Haskell: Functor


Coming from the world of category theory, a functor is a mapping between two categories:

  • in the world of Haskell, usually you can think of it as a type constructor with some special properties. It takes an object and it wraps it.

  • Functors are the building blocks of most typeclasses in Haskell

  • Functors are (by definition) the pipes between categories - you might be using them already without realising

Use case

We use Functors all the time - it is hard to think of a case where you wouldn’t use it.

The Identity Functor

Let’s create the simplest functor possible

data Identity a = Identity a deriving (Eq, Ord, Show)

instance Functor Identity where
  fmap f (Identity m) = Identity $ f m
  • TL;DR What does it do?

    • Transforms whatever you give to it into the Identity type.
  • What does it need to implement to be a Functor?

    • fmap aka <$> with the type signature (a -> b) -> f a -> f b. It is pretty intuitive this one takes a function from a -> b and transforms the functor f a into a functor f b. Easy.

  • What laws does it need to satisfy?

    • it must preserve the identity morphism

      • fmap Id = Id
    • it also must preserve composition of morphisms

      • fmap (f . g) = fmap f . fmap g

  • A few examples using our Identity functor:
fmap (+3) $ Identity 3 -- 6
(*2)  <$> $ Identity 4 -- 8

  • Other functor functions:
<$ :: a -> f a -> f b
  • It’s half the fmap to the left (if that makes sense?). You give it an element and then you give it a functor, and it returns the element wrapped in the functor (a bit like it pushes the element out of the functor and replaces it with what is on the left).

  • an example:

    5 <$ Identity 6  -- Identity 5

  • That is quite neat.
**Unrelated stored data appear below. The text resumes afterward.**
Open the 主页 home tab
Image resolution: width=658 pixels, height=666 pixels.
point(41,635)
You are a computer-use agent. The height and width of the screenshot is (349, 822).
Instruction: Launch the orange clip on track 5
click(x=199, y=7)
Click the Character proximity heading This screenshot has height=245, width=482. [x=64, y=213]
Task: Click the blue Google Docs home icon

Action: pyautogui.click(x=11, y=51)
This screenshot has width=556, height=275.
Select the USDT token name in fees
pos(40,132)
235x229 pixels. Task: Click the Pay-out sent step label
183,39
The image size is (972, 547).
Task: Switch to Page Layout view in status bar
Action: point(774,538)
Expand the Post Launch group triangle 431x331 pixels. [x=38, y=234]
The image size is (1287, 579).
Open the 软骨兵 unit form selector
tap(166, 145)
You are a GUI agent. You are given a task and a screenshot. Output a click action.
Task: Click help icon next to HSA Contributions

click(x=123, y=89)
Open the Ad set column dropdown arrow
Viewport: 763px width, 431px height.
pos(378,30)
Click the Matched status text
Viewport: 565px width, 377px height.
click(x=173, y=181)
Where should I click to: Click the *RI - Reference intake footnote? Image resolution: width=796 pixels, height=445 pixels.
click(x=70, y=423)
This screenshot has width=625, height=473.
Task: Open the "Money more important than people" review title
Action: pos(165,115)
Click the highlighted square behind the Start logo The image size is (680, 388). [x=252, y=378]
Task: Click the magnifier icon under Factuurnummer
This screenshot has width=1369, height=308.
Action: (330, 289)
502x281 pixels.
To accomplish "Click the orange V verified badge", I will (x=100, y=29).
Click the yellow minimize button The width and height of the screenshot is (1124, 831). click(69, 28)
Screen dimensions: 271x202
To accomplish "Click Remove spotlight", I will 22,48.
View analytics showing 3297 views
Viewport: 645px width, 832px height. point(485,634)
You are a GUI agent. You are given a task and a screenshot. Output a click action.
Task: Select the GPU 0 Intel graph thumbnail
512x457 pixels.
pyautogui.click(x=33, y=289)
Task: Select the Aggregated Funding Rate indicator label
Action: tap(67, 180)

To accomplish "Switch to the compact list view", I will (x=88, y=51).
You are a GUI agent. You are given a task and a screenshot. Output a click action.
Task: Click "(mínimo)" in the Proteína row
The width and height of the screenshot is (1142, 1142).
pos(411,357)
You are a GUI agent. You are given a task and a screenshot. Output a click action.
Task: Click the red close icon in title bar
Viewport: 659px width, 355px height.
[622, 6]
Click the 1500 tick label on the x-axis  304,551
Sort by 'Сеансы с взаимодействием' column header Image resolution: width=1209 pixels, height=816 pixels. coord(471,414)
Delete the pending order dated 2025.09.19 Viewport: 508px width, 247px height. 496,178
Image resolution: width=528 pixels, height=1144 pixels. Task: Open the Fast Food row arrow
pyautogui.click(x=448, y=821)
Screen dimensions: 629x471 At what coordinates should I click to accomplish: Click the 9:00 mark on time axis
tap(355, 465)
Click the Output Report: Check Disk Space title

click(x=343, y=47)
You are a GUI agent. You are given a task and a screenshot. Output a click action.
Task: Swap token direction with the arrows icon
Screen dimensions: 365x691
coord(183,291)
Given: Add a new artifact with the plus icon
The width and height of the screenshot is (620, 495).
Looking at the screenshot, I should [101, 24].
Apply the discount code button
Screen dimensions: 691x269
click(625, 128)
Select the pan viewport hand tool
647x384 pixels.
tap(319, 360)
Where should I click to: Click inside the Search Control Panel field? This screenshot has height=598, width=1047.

You can even use it with higher types for example:
(+1) <$ Identity 5 -- of the type :: Num a => Identity (a -> a)

Do you see what happened? We now have a higher order Identity type - a function wrapped in Identity. But what can we do with it? Well we can apply it - with fmap again.

fmap ($5) ((+1) <$ Identity 3) -- Identity 6
  • We basically flipped the roles of the function and application. And of course ($5) :: (a -> b) -> b is a function that takes a function and it applies to 5.

  • Also, if you import Data.Functor you get $> (which is as you guessed the opposite of <$) and void which is :: f a -> f (). Pretty straight forward.

In the end

That was it for today. I will try and make an article on each typeclass of Haskell as I am quite enjoying writing these. The next one will probably be on Applicative Functors, which you probably know where it leads to.